Why does Period Poverty still exist in 2019?

The issue of Period Poverty has been picked up by many campaigners who are pushing to eradicate the financial barriers between girls and menstruation. In fact, according to Plan International UK, a dedicated children’s charity, one in every ten teenage girls will have experienced the problem of not being able to afford sanitary products. So, let’s talk about exactly why young girls need to be growing up in a world free of period poverty.

Period poverty: what is it?

Period poverty

To define period poverty, it is having the financial inability to afford sanitary products. However, it can also refer to having a lack of knowledge about menstruation. Governments have come under fire for matters such as the tampon tax, which is thought to contribute to period poverty.

Tampon tax refers to the profits from the VAT charge of 5% applied to sanitary products and while this might be significantly less than the standard 20% VAT which applies to a whole host of other products, there is still dispute over whether we should be paying tax duties on these products at all.

A couple of retailers have swallowed the tax and a Tampon Tax Fund has been set up to support certain women’s charities, but that hasn’t changed the fact that many girls are growing up in a climate where they can’t afford these essential items.

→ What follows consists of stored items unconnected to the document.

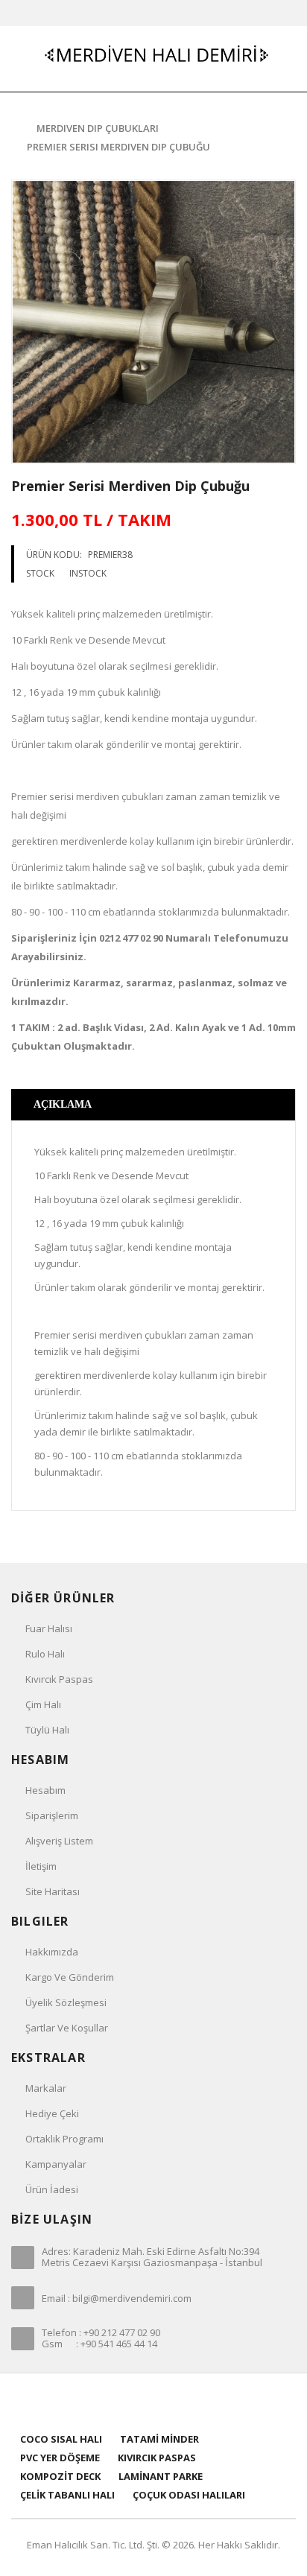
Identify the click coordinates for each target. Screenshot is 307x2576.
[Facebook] (116, 2401)
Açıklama (63, 1104)
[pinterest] (153, 2401)
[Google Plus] (172, 2401)
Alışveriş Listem (59, 1840)
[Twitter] (135, 2401)
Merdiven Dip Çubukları (98, 128)
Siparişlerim (51, 1815)
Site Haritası (52, 1891)
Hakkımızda (51, 1951)
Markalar (45, 2088)
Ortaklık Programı (64, 2138)
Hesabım (45, 1790)
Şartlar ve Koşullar (66, 2027)
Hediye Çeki (52, 2113)
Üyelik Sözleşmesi (66, 2002)
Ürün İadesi (51, 2189)
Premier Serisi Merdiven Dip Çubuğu (118, 146)
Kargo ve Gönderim (69, 1977)
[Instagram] (191, 2401)
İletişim (41, 1866)
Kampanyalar (55, 2164)
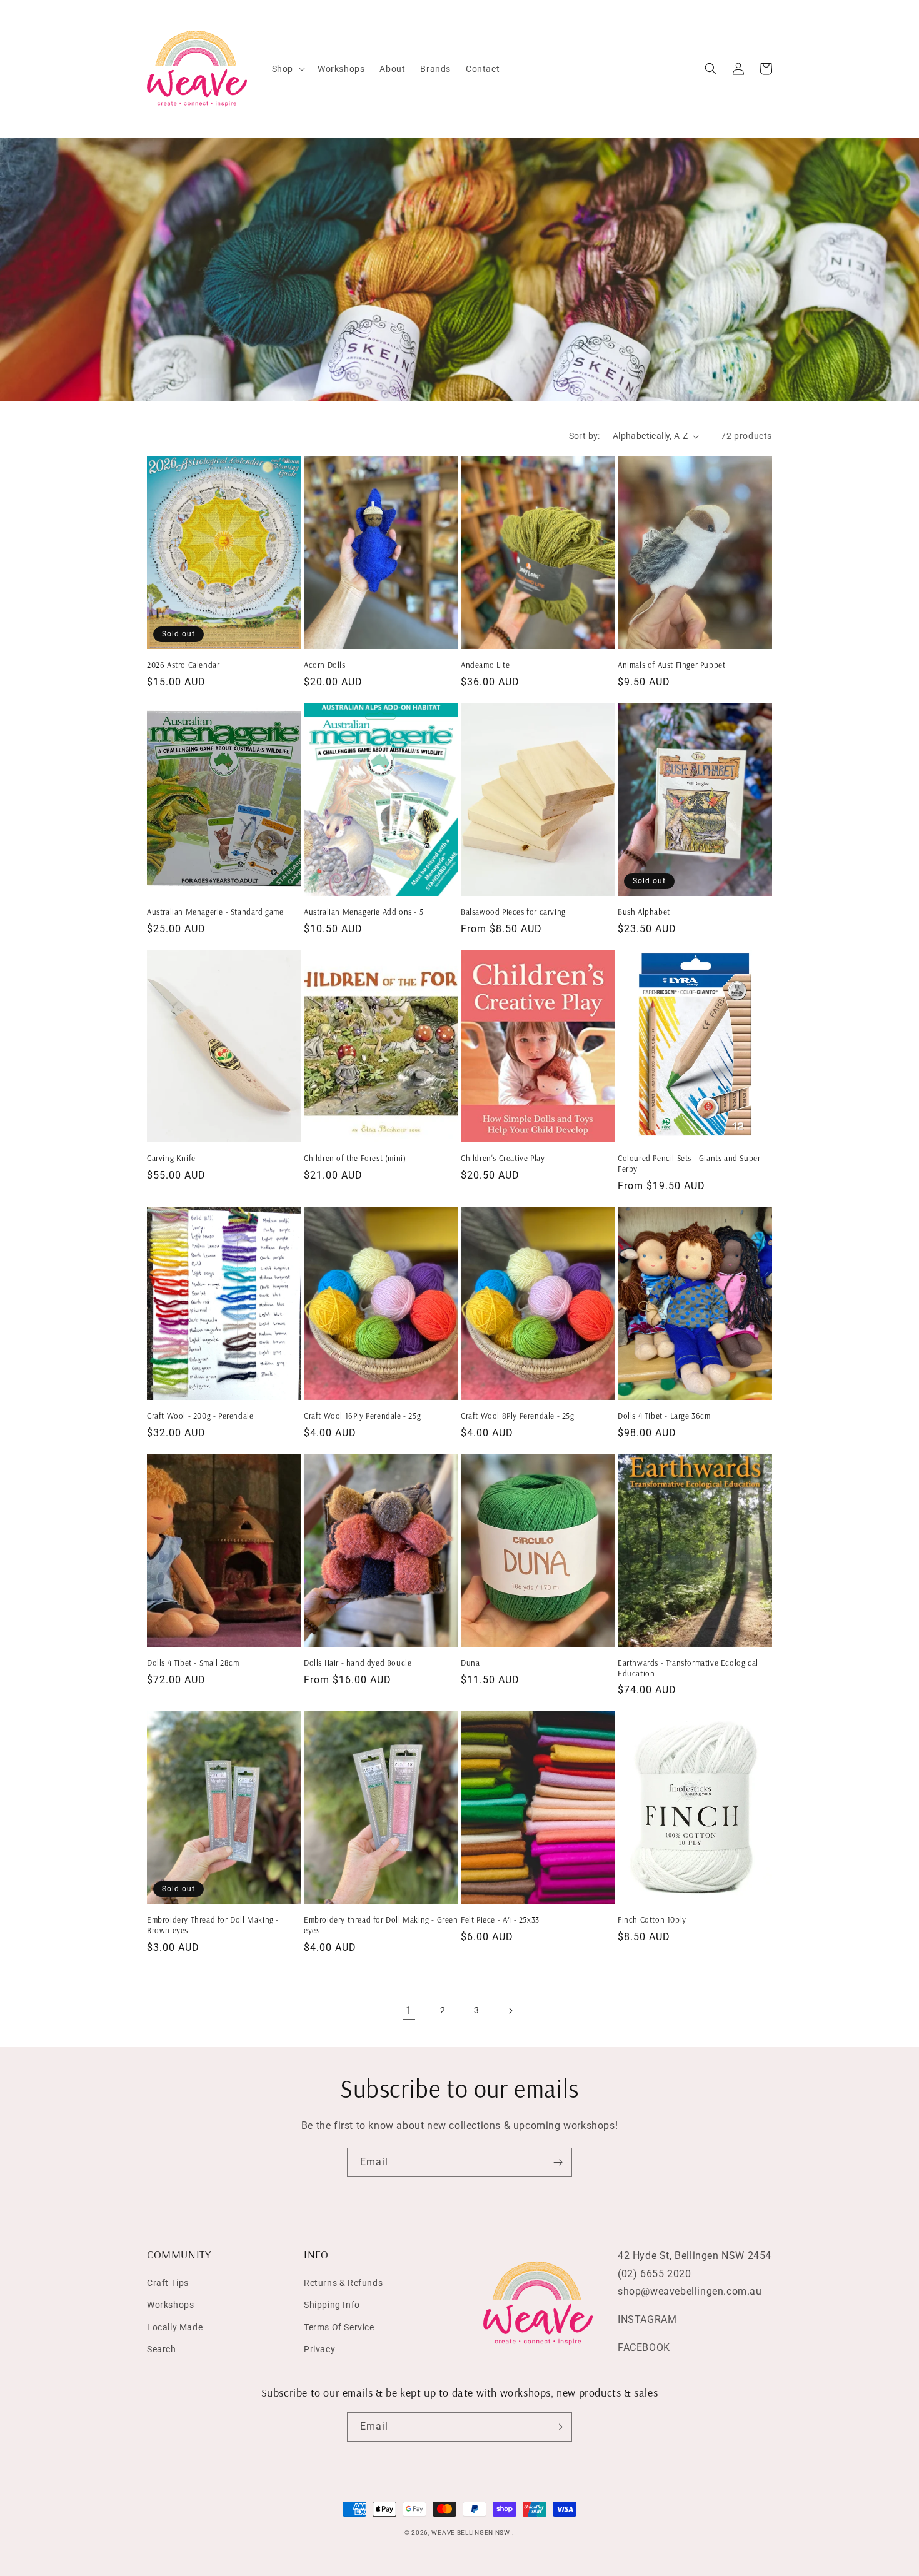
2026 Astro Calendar (183, 665)
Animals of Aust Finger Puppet (671, 665)
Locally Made (175, 2327)
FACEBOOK (644, 2347)
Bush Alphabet (644, 912)
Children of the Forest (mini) (355, 1158)
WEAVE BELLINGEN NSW (470, 2532)
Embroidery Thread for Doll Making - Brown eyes (213, 1924)
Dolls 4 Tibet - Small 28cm (193, 1663)
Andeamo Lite (485, 665)
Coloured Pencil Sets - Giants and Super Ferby (689, 1163)
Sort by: (584, 436)
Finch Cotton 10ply (652, 1919)
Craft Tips (168, 2283)
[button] (287, 69)
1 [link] (409, 2010)
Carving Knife (171, 1158)
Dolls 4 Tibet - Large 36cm (664, 1416)
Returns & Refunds (343, 2283)
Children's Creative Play (503, 1158)
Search (161, 2349)
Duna (470, 1663)
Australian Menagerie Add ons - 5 (363, 912)
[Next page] (510, 2011)
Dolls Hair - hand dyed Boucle (357, 1663)
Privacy (319, 2349)
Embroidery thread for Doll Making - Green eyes (381, 1924)
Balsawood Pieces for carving (513, 912)
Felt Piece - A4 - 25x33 (500, 1919)
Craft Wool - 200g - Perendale (200, 1416)
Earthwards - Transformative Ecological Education (688, 1668)
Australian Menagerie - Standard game (215, 912)
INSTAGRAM (647, 2319)
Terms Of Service (339, 2327)
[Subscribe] (557, 2162)
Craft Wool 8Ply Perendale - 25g (518, 1416)
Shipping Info (332, 2305)
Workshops (170, 2305)
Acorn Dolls (325, 665)
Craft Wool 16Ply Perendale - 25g (362, 1416)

The effects of period poverty on young women


Girls on average get the first period signs at twelve years old, however, from the age of eight, they can start. Not all young girls are fortunate enough to be able to add sanitary products onto their parents’ weekly shop and this has left many without access to sanitary items. With many girls not having the money to afford such items, wondering, “When will I get my first period?” may be an extremely stressful thought.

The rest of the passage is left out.